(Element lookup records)

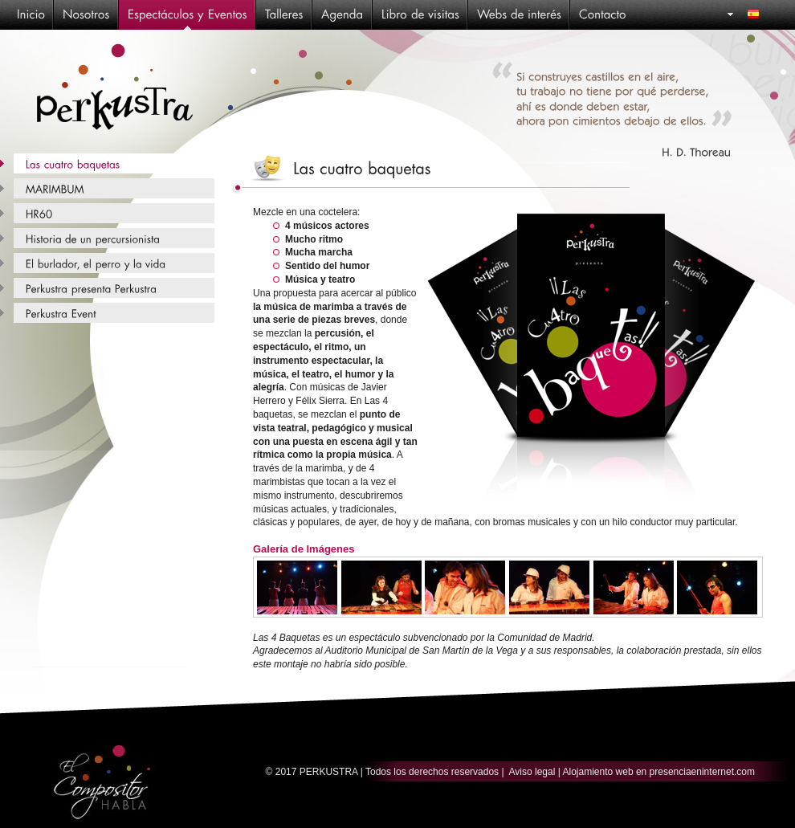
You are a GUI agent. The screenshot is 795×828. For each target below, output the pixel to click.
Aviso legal (532, 771)
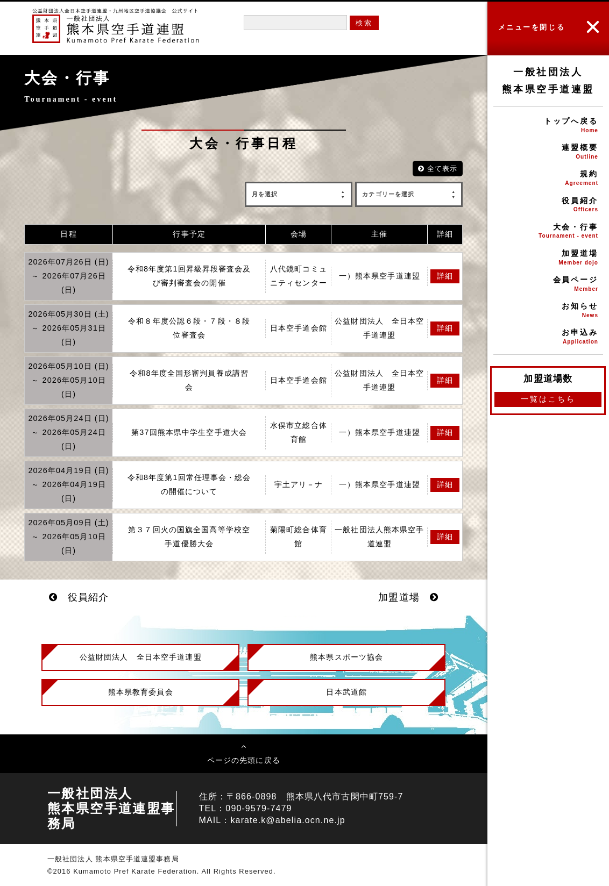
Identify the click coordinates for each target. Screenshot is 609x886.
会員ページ (548, 284)
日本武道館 (346, 692)
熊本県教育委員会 (140, 692)
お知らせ (548, 311)
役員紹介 (548, 205)
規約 (548, 178)
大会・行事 (548, 232)
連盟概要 (548, 152)
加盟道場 (548, 258)
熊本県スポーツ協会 (346, 657)
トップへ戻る (548, 126)
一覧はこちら (548, 399)
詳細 (445, 275)
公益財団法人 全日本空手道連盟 (141, 657)
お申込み (548, 337)
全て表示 (437, 169)
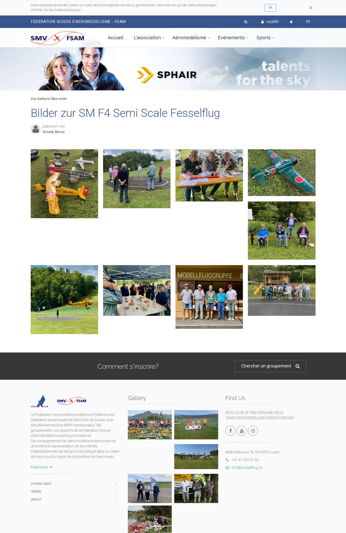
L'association (147, 37)
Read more (42, 467)
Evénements (231, 37)
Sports (264, 37)
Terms (36, 491)
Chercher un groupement (270, 366)
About (36, 499)
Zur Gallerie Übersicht (48, 99)
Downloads (41, 484)
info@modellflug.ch (244, 468)
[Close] (311, 7)
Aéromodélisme (189, 37)
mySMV (270, 22)
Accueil (115, 37)
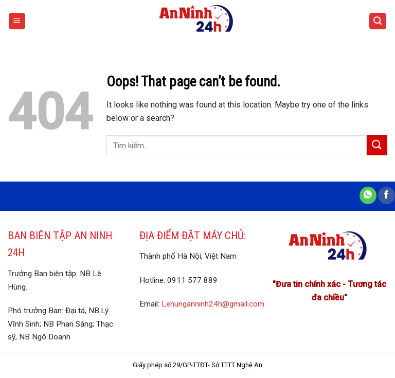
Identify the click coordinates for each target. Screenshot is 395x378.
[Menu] (17, 21)
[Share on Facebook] (386, 195)
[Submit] (377, 145)
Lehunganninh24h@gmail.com (212, 304)
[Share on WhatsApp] (368, 195)
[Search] (378, 21)
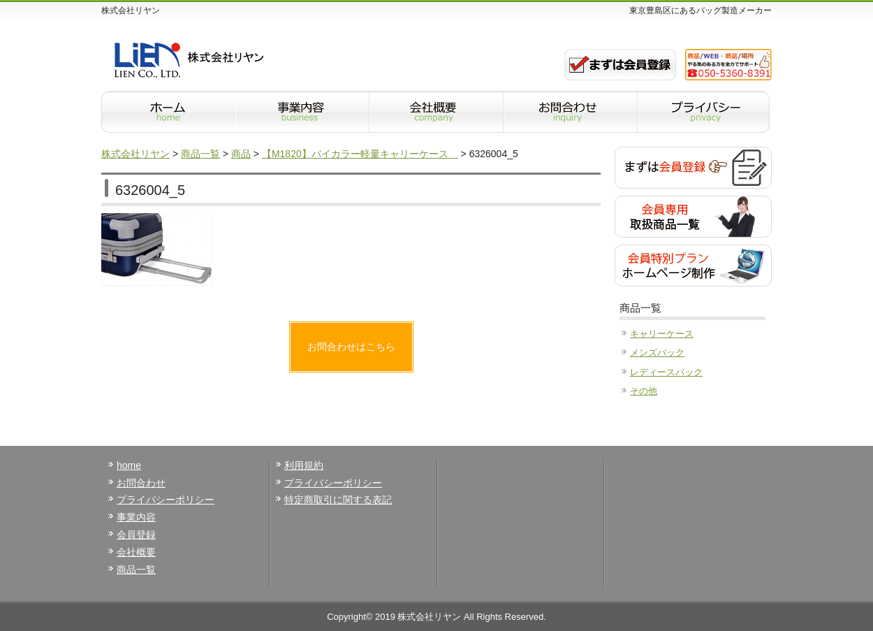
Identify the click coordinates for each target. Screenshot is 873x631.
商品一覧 (136, 569)
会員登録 (136, 534)
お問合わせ (141, 482)
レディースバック (666, 372)
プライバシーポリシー (165, 499)
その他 (643, 391)
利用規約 (303, 465)
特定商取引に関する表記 (338, 499)
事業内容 (136, 517)
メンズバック (657, 352)
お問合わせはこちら (351, 346)
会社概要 (136, 552)
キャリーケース (662, 333)
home (129, 465)
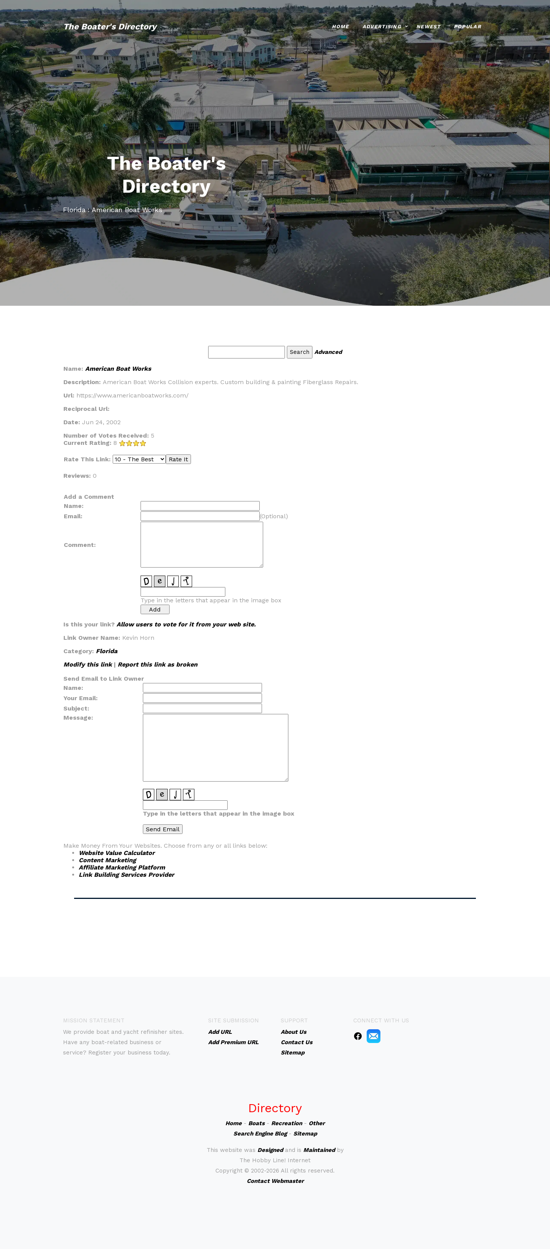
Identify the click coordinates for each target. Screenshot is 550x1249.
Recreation (286, 1123)
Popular (467, 23)
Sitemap (305, 1133)
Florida (106, 651)
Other (317, 1123)
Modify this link (87, 664)
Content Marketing (107, 860)
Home (340, 23)
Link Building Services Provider (126, 874)
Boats (256, 1123)
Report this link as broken (157, 664)
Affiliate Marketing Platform (122, 867)
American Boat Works (118, 368)
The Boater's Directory (109, 23)
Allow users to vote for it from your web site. (186, 624)
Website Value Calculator (117, 852)
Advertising (381, 23)
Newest (428, 23)
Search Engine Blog (260, 1133)
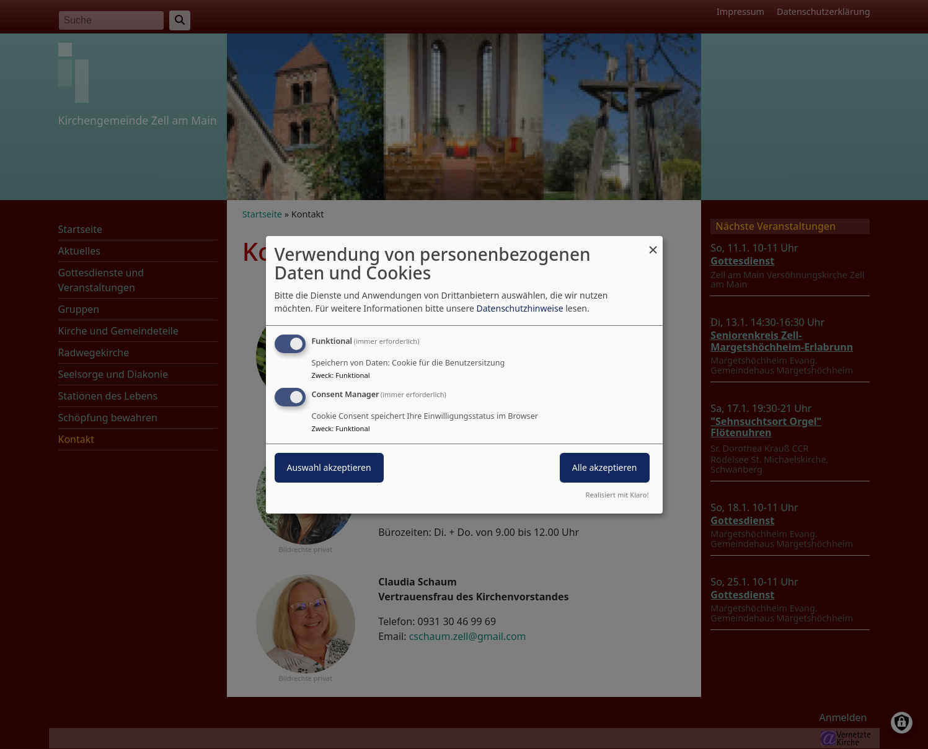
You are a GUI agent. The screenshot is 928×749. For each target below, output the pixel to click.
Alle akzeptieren (604, 467)
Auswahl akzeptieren (329, 467)
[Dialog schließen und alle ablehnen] (653, 243)
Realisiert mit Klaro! (617, 494)
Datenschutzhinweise (519, 308)
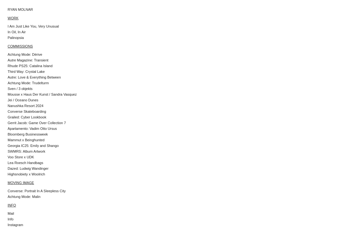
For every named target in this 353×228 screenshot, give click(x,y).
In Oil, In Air (17, 32)
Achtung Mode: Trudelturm (28, 83)
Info (10, 219)
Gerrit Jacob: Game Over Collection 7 (37, 123)
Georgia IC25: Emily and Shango (33, 146)
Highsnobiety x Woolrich (26, 174)
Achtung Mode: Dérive (25, 54)
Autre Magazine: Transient (28, 60)
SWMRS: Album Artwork (26, 151)
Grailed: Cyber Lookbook (27, 117)
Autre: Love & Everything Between (34, 77)
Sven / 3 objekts (20, 89)
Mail (11, 213)
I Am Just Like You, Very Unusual (33, 26)
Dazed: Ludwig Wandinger (28, 168)
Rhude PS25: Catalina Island (30, 66)
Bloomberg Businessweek (28, 134)
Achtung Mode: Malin (24, 197)
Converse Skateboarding (27, 111)
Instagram (15, 225)
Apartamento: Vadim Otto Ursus (32, 128)
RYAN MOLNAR (20, 9)
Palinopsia (16, 38)
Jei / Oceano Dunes (23, 100)
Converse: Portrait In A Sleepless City (37, 191)
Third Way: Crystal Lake (26, 71)
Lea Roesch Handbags (25, 163)
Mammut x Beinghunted (26, 140)
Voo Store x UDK (21, 157)
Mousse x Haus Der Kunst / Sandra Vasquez (42, 94)
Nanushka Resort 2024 (26, 106)
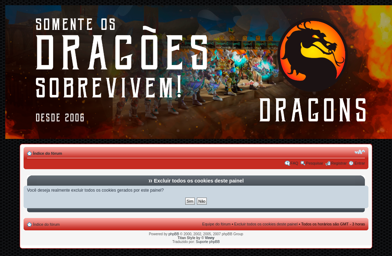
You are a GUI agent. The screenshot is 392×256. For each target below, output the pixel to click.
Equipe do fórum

Stated problem
Output the rows again without changes, beginning at the line that has "会員登録 (136, 534)" and stopping after the line that has "Modify this link (87, 664)". Leave the picture lines out.

Full output
会員登録 (136, 534)
お問合わせ (141, 482)
レディースバック (666, 372)
プライバシーポリシー (165, 499)
その他 (643, 391)
利用規約 (303, 465)
特定商取引に関する表記 (338, 499)
事業内容 (136, 517)
メンズバック (657, 352)
お問合わせはこちら (351, 346)
会社概要 (136, 552)
キャリーケース (662, 333)
home (129, 465)
Identify the click coordinates for each target. Screenshot is 550x1249.
Recreation (286, 1123)
Popular (467, 23)
Sitemap (305, 1133)
Florida (106, 651)
Other (317, 1123)
Modify this link (87, 664)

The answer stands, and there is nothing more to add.